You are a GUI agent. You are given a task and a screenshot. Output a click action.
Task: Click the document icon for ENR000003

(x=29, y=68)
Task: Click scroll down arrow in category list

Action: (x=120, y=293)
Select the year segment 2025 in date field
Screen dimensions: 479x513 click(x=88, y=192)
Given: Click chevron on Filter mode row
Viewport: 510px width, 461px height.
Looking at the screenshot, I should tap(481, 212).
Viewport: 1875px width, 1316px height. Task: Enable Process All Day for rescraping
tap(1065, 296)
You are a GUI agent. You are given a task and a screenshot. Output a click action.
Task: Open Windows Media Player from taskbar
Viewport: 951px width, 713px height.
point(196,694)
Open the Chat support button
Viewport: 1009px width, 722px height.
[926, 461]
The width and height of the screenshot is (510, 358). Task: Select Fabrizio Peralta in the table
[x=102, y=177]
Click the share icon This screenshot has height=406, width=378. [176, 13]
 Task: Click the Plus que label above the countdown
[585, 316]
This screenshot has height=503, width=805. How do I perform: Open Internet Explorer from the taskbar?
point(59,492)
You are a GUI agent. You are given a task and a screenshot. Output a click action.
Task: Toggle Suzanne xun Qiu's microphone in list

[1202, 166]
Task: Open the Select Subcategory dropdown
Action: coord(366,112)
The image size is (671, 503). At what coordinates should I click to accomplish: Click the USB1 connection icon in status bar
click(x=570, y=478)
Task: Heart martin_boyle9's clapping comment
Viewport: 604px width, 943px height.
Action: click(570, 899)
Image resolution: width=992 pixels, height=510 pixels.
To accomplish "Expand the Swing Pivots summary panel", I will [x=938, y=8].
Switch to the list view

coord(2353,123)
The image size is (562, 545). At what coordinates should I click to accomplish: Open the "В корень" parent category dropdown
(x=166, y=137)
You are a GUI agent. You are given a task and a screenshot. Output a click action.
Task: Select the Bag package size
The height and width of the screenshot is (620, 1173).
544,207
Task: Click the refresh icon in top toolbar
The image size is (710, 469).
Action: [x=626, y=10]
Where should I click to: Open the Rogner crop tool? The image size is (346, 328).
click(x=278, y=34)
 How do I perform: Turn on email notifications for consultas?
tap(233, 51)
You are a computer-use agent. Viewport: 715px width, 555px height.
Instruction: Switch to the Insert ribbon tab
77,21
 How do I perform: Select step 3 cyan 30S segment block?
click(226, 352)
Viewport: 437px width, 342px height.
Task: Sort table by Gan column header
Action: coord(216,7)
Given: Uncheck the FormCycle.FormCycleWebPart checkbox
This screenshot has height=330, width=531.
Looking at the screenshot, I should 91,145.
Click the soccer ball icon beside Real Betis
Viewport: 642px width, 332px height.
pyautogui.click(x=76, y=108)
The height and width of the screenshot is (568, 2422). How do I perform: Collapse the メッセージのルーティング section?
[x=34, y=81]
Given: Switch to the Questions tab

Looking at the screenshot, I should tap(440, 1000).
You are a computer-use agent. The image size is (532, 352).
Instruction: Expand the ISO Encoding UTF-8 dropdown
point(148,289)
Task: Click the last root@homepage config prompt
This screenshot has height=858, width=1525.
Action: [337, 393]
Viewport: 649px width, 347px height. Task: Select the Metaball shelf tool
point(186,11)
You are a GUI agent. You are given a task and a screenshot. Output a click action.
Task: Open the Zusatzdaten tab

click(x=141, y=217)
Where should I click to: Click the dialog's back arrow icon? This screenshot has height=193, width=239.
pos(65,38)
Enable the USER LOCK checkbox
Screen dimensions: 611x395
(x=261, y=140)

THE EXERCISE: Rescale the coordinates in the answers by 2.15, rounding to whole numbers with halves going up. Give the lines again, requests included, from the line containing "Enable the USER LOCK checkbox" through the end of the records.

ANSWER TO THIS TASK:
Enable the USER LOCK checkbox
Screen dimensions: 611x395
(x=561, y=301)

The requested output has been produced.